PMA lança plano estratégico para palestinos em insegurança alimentar
BR

13 dezembro 2017

Em comunicado, agência aprovou iniciativa de cinco anos, que começará em janeiro; cerca de 314 mil pessoas na Faixa de Gaza e na Cisjordânia devem ser beneficiadas com rações de comida e vales eletrônicos de alimentação.

Monica Grayley, da ONU News em Nova Iorque.

O Programa Mundial de Alimentos, PMA, inicia em janeiro uma nova estratégia para combater a insegurança alimentar entre palestinos.

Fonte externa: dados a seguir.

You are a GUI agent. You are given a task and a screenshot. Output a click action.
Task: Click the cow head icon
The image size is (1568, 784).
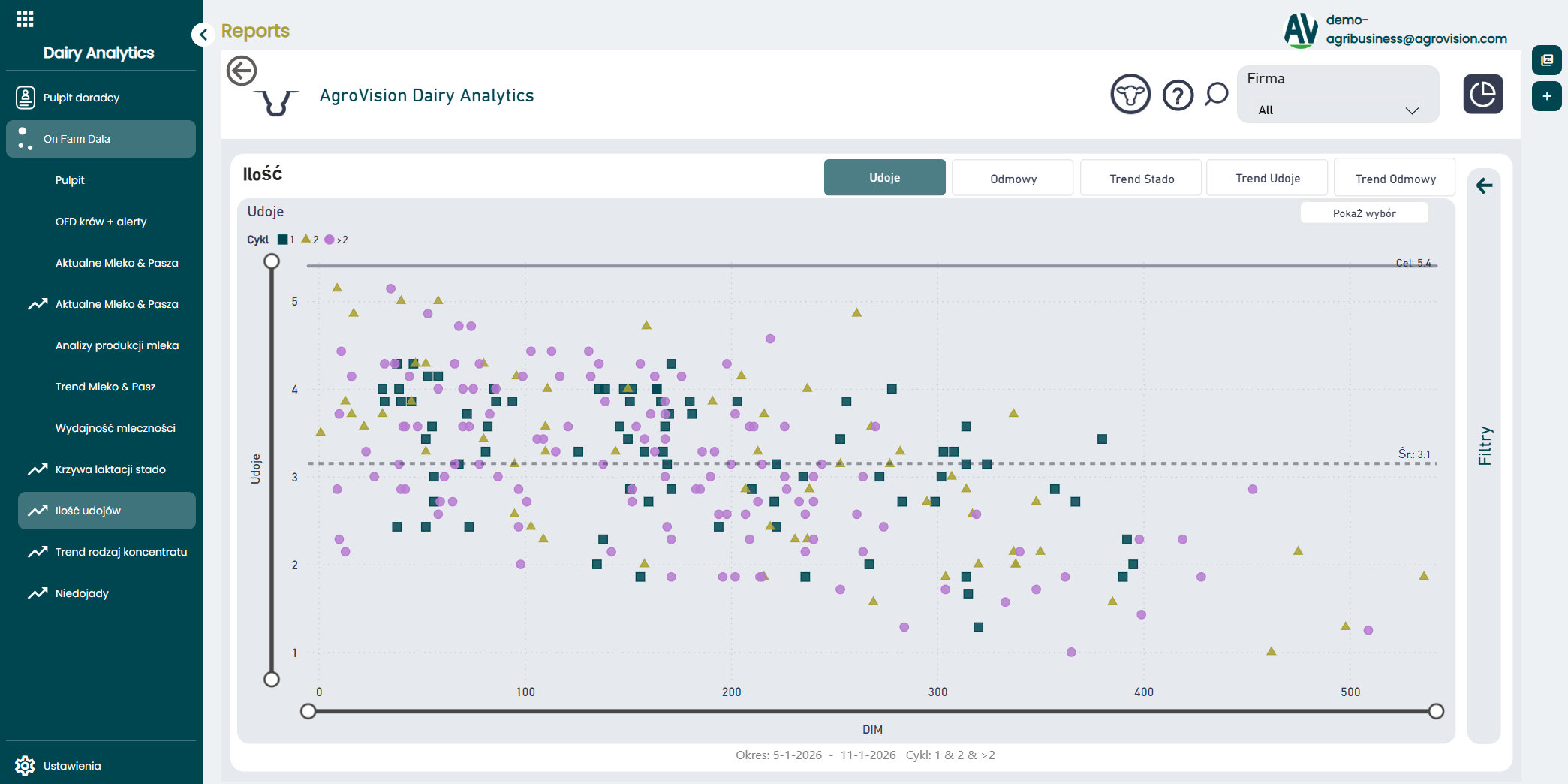click(1130, 95)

A iniciativa deve durar cinco anos e está alinhada à Agenda Nacional de Política palestina que vai de 2017 a 2020. O objetivo é aliviar a pobreza nos territórios palestinos com um programa de vales eletrônicos de alimentação e rações alimentares.

Mulheres

Ao todo, 314 mil palestinos devem ser beneficiados com a estratégia que foi desenhada em colaboração com a Autoridade Nacional Palestina, países doadores e parceiros humanitários.

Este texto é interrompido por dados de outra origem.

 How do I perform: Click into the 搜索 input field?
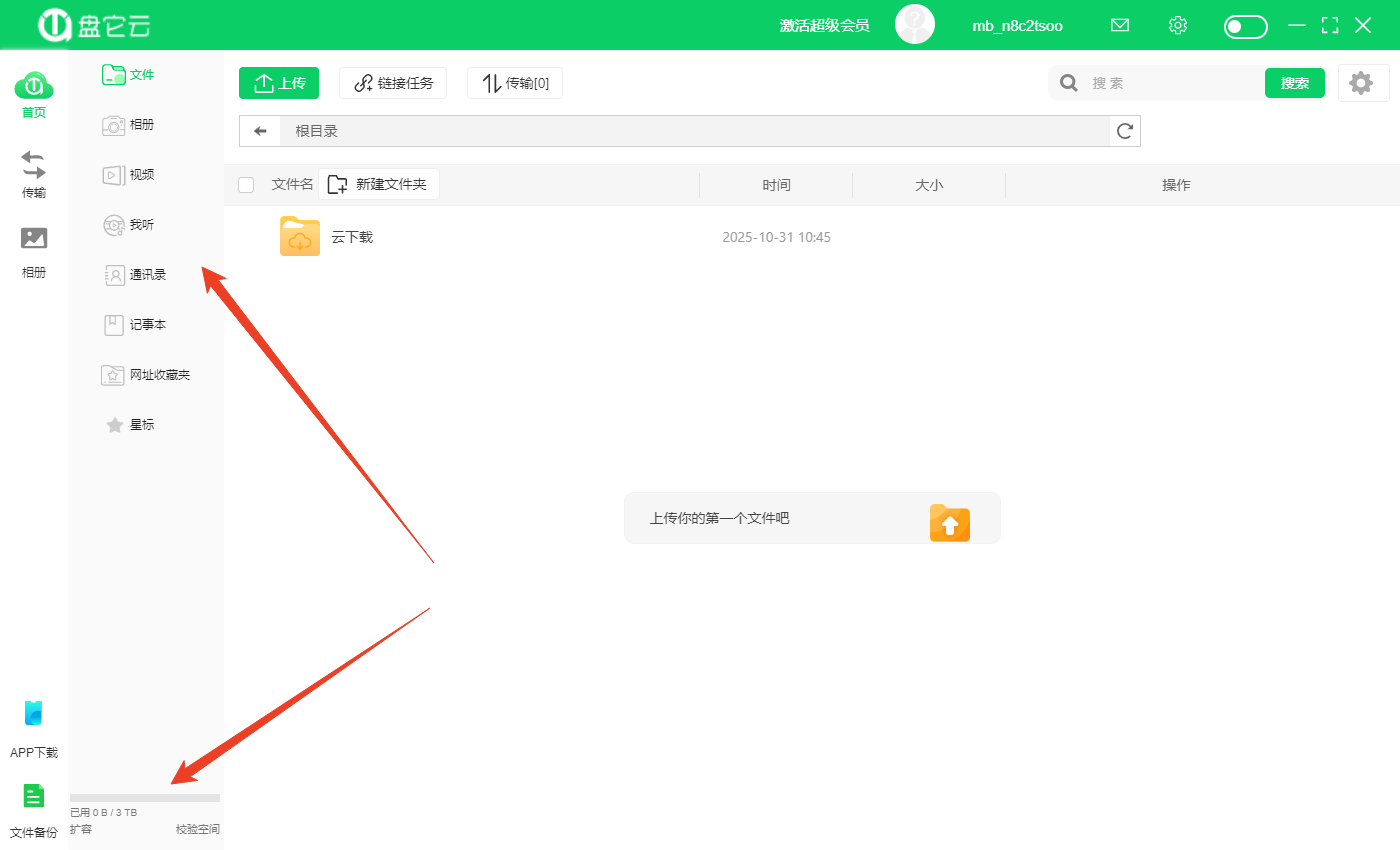(x=1170, y=84)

O plano inclui também 220 mil pessoas que não têm status de refugiados e que vivem em insegurança alimentar severa. Deste total, 59 mil moram em lares que são chefiados por mulheres. Existem ainda 35 mil beduínos e pastores na área C da Cisjordânia.

O Plano Estratégico País, do PMA, também acompanha dois dos 17 Objetivos de Desenvolvimento Sustentável. O ODS 2, de fome zero, que pretende erradicar a falta de alimentos até 2030, e o ODS 17, que propõe parcerias públicas e privadas.

O apoio da agência a esses objetivos integra a Estrutura da ONU de Assistência ao Desenvolvimento (Undaf, na sigla em inglês) que cobre o período de 2018 a 2020.

O PMA quer aumentar o número de transferências financeiras incluindo assistência direta em dinheiro vivo.

A agência acredita que o método pode ajudar numa resposta eficiente e com maior impacto, mas também de transparência e de prestação de contas tanto para os beneficiados como para os doadores.